Quarrels are the dish of the day in Malta.  The other two videos that went viral on social media were of the 4 women brawling in Marsa and the physical attack on the delivery driver by some women, in Msida.  We simply cannot go on like this anymore.  Manners and respect do not exist in this world of 40,000. 

Children screaming in swimming pools of nearby hotels or condominiums - no respect for neighbours at whatever hour.  Workmen around a building site leaving debris and rubbish flying in the wind across the street into people’s path - part of the job. 

Someone swearing and using bad language because that is what they do will double their words if they even get a gasp from you.

Agricultural fields are taken for some fancy flyover or new supermarket.  A children’s park is to be converted to a block of offices and commercial outlets.  Views that have defined history and culture for centuries, obscured by blank party walls.  Blocks of flats jutting out onto the street like fat bellies become normal because permits are given on the basis that the community has no rights anymore.  All of this serves to empower greed, pride and selfishness and provokes resentment, rivalry and even violence.

It has caused psychological and mental suffering on a level that may be found in post- traumatic stress disorder.  People are divided into the bullies and the victims.  The victims are treated like they have no rights whatsoever and this has now eroded their confidence and belief in justice and a voice of their own.
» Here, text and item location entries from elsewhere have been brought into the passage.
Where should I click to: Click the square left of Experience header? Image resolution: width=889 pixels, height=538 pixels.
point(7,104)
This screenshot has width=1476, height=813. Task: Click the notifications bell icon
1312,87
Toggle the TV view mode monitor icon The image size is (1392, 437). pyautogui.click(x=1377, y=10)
Any respite that people may seek, in open spaces amongst nature or simply a familiar lifestyle of walking down to the bay for a swim in Summer are threatened by the big organisations that use their power and money to enforce their own plans to enrich themselves.  Balluta bay will belong to those who run another ferry operation, completely ignoring the community’s right to enjoyment of the bay as they had done once the water became clean again.  Protests and signatures fall on deaf ears.
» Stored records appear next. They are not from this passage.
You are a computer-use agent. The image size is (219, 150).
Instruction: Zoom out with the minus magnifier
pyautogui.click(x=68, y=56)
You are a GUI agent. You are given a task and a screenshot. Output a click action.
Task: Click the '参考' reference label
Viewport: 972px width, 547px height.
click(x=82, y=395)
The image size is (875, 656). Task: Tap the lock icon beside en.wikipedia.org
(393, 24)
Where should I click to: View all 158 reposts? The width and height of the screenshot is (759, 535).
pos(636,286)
Immigrants who walk around us in a kind of no man’s land, some with their underpants in our face as they waddle along amongst diners because our streets are now restaurants, themselves living a kind of low-key violence and racism, and perhaps even looking down on us as we jeopardise prosperity and are cornered into less and less space in our resorts.  Because rising rents has caused a demographic imbalance and what were once communities have now become soul-less zones, rather than villages or pretty towns with their own identity.

We also have a right to not be offended by others who distance themselves from moral responsibilities to society.  There should be boundaries or else anarchy rules and what was once a gem of country to live in has become a gambling house.

There is mention that the X300 bus that operated for students, mainly, but not only, that left from Cirkewwa and went to University and Mater Dei will be discontinued.  Creating victims is the speciality of this government.  A soft dictatorship than decides where our money will go and how our taxes are spent, without account.  Much of the same way that they gave away our hospitals. 

Perhaps they are conducting a test to see how far people can be controlled and how far an unpopular decision can be repackaged to look like a gift.  They know that the tunnel to Gozo is a project for the developers and business cronies.  They know that it is a huge cost to build it, dangerous and generally it is not wanted.  But if the construction industry wants it, so they must find a way to distract the people with fast ferries and make them feel inconvenienced by the commute with Gozo Channel.  Taking away the bus is the first step. They can try to argue that the bus company decides on its service but we know that the Gozitan students had fought long and hard for this service and it forms part of the commitment to improve the lives of the students.  Therefore, it is a social service and should be protected by government, even with subsidy if necessary.  Anyway, the fast ferries should have been an addition and not a loss.

Only when there is no purpose in owning and no pleasure left to enjoy, perhaps we will realize that we cannot thrive on exploitation.  Then that little beach house will come to have so much more value than the empty concrete blocks and neighbours will become friends and citizens again, chatting once more on a balmy summer evening.